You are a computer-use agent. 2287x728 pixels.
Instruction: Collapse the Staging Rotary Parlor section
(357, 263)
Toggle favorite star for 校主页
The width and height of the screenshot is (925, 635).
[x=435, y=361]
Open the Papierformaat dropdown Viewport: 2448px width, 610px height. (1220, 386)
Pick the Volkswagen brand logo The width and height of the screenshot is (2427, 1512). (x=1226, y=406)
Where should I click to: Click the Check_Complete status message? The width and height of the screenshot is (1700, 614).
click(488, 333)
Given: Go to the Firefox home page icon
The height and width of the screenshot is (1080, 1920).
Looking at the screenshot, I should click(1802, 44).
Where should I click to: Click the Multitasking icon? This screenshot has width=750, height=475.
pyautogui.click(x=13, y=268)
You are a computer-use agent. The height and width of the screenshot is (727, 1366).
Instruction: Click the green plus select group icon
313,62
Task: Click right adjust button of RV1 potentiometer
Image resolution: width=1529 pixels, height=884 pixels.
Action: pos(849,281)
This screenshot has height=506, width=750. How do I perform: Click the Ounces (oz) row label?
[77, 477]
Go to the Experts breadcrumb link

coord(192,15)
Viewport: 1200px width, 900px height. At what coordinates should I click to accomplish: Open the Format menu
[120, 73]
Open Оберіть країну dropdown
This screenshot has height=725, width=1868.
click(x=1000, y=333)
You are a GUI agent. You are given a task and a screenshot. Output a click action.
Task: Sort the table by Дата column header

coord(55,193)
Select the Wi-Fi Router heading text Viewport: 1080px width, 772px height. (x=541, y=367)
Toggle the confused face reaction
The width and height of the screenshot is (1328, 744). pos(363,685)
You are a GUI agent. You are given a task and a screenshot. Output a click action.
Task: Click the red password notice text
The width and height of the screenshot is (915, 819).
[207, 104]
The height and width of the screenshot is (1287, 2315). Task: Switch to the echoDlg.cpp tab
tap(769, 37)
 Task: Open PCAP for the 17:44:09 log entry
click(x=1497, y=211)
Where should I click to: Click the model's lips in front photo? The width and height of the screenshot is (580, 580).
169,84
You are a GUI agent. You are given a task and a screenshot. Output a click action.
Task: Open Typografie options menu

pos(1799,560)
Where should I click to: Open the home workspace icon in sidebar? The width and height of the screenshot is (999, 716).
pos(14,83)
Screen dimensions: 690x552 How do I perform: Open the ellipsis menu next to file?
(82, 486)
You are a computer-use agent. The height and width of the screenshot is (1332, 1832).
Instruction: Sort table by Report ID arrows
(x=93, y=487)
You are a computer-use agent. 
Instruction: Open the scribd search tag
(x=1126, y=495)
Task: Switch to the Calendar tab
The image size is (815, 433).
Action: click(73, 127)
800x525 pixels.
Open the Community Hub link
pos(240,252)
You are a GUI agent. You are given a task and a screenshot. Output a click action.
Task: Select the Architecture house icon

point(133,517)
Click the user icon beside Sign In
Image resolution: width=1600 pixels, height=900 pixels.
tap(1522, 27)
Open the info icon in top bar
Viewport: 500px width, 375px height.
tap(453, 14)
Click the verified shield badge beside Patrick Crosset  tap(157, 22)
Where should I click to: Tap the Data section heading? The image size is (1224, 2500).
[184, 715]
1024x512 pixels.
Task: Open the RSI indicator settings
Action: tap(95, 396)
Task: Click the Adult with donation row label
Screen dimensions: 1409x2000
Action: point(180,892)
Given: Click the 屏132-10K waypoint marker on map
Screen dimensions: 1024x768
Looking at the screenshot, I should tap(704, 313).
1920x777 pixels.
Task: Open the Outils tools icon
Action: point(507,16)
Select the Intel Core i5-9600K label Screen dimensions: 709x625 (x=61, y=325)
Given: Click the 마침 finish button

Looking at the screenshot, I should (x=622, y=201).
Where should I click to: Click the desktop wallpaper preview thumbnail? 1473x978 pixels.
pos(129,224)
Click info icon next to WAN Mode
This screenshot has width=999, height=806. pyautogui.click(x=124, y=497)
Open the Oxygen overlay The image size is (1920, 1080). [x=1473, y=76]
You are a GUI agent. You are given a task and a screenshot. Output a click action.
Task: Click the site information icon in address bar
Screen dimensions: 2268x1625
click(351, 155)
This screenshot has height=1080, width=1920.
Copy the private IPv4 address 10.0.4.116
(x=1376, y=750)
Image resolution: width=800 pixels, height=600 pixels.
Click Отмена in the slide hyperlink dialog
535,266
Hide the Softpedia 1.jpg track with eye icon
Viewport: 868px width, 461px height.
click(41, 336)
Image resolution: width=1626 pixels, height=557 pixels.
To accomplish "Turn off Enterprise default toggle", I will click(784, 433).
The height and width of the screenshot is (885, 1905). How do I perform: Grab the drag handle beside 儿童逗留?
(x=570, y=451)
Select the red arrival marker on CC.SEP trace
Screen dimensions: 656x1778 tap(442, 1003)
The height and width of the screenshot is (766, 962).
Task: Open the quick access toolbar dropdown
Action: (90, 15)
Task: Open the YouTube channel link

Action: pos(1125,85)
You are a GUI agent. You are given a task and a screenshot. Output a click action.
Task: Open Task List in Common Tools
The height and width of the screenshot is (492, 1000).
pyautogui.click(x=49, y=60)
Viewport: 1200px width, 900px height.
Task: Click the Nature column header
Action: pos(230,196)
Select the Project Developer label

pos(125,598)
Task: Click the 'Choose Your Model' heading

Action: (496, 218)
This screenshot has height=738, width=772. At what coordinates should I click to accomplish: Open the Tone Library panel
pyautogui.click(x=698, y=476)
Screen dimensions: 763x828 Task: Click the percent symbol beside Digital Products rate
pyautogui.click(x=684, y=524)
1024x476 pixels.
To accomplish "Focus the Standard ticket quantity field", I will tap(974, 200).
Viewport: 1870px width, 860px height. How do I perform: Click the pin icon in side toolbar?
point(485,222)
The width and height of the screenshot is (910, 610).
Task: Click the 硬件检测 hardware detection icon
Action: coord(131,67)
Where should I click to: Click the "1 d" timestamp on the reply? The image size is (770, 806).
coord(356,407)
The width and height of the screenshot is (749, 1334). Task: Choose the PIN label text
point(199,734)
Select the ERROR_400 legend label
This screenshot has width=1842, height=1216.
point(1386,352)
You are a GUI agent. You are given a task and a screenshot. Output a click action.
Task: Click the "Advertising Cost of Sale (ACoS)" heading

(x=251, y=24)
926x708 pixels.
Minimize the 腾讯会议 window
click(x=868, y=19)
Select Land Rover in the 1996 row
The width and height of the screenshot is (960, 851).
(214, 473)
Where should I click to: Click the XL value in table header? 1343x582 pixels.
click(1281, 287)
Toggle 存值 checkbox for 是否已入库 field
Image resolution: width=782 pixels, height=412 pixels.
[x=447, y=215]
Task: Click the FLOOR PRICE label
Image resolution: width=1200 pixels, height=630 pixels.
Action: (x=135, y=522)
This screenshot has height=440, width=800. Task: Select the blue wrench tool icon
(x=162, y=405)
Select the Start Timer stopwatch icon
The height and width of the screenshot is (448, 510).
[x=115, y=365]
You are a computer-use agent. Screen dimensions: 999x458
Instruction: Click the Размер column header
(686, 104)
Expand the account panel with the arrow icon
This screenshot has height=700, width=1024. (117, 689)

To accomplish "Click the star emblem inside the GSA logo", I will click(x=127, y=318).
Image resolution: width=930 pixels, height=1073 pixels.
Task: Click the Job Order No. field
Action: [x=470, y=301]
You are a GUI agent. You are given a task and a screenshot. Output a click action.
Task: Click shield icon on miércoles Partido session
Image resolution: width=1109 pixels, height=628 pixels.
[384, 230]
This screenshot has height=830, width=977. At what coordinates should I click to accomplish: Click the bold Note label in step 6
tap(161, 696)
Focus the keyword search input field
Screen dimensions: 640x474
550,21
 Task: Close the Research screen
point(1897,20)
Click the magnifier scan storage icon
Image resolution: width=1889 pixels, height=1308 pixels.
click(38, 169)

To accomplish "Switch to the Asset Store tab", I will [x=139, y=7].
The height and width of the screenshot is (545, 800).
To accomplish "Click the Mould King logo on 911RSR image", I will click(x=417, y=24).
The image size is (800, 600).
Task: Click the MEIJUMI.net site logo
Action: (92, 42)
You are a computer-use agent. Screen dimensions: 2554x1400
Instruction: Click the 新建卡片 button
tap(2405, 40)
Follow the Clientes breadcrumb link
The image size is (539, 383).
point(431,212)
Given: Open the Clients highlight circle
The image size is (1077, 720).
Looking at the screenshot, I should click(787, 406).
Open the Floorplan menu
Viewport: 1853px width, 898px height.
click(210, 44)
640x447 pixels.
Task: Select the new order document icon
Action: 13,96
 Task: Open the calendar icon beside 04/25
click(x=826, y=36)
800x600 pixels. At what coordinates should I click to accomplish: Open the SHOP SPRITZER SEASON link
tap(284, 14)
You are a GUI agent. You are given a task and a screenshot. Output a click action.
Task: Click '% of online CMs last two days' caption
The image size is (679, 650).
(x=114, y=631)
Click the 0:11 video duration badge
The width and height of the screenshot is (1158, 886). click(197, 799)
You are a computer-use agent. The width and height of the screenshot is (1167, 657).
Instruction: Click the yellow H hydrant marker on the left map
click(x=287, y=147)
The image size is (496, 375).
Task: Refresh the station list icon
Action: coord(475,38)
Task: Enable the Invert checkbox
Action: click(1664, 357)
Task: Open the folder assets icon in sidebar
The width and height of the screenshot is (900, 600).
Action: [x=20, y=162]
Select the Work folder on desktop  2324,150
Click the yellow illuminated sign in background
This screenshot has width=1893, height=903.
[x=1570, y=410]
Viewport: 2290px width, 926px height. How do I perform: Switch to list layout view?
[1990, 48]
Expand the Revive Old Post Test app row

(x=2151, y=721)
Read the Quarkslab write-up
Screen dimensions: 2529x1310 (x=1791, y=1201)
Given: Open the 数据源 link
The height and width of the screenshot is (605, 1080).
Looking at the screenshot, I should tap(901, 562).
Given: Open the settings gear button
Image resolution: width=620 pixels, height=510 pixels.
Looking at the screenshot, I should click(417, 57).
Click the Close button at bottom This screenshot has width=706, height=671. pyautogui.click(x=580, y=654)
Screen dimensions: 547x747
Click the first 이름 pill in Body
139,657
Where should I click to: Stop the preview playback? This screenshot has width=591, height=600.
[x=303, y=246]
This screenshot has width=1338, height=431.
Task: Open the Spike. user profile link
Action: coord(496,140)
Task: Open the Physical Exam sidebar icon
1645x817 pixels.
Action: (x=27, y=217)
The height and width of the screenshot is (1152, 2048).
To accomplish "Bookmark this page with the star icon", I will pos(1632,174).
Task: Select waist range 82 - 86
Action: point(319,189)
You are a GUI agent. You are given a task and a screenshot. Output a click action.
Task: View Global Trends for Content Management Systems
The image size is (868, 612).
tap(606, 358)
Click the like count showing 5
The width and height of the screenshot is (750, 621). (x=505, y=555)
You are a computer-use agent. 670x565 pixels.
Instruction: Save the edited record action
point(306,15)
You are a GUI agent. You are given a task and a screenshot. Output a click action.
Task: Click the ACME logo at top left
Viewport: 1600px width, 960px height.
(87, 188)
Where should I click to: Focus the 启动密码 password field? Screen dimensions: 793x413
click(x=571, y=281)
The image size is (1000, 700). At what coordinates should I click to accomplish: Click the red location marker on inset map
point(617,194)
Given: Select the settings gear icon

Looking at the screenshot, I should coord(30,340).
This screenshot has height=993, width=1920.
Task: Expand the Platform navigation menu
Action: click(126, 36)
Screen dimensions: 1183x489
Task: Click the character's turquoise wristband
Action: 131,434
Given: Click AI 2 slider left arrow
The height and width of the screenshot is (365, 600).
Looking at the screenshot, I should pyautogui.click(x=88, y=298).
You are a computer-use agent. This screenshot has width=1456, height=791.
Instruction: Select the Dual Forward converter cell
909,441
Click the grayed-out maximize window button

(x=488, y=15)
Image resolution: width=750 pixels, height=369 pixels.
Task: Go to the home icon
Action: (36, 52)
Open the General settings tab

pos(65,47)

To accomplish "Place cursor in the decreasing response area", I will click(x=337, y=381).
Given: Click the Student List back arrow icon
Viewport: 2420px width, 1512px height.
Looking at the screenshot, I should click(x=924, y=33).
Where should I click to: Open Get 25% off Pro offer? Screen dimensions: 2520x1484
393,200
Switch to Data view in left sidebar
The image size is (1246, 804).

Exercise details: Can you write out, character for character, everything in the records above from the line containing "Given: Open the settings gear button" down to the line containing "should pyautogui.click(x=88, y=298).", with both of those lines included?

In response:
Given: Open the settings gear button
Image resolution: width=620 pixels, height=510 pixels.
Looking at the screenshot, I should click(417, 57).
Click the Close button at bottom This screenshot has width=706, height=671. pyautogui.click(x=580, y=654)
Screen dimensions: 547x747
Click the first 이름 pill in Body
139,657
Where should I click to: Stop the preview playback? This screenshot has width=591, height=600.
[x=303, y=246]
This screenshot has width=1338, height=431.
Task: Open the Spike. user profile link
Action: coord(496,140)
Task: Open the Physical Exam sidebar icon
1645x817 pixels.
Action: (x=27, y=217)
The height and width of the screenshot is (1152, 2048).
To accomplish "Bookmark this page with the star icon", I will pos(1632,174).
Task: Select waist range 82 - 86
Action: point(319,189)
You are a GUI agent. You are given a task and a screenshot. Output a click action.
Task: View Global Trends for Content Management Systems
The image size is (868, 612).
tap(606, 358)
Click the like count showing 5
The width and height of the screenshot is (750, 621). (x=505, y=555)
You are a computer-use agent. 670x565 pixels.
Instruction: Save the edited record action
point(306,15)
You are a GUI agent. You are given a task and a screenshot. Output a click action.
Task: Click the ACME logo at top left
Viewport: 1600px width, 960px height.
(87, 188)
Where should I click to: Focus the 启动密码 password field? Screen dimensions: 793x413
click(x=571, y=281)
The image size is (1000, 700). At what coordinates should I click to accomplish: Click the red location marker on inset map
point(617,194)
Given: Select the settings gear icon

Looking at the screenshot, I should coord(30,340).
This screenshot has height=993, width=1920.
Task: Expand the Platform navigation menu
Action: click(126, 36)
Screen dimensions: 1183x489
Task: Click the character's turquoise wristband
Action: 131,434
Given: Click AI 2 slider left arrow
The height and width of the screenshot is (365, 600).
Looking at the screenshot, I should pyautogui.click(x=88, y=298).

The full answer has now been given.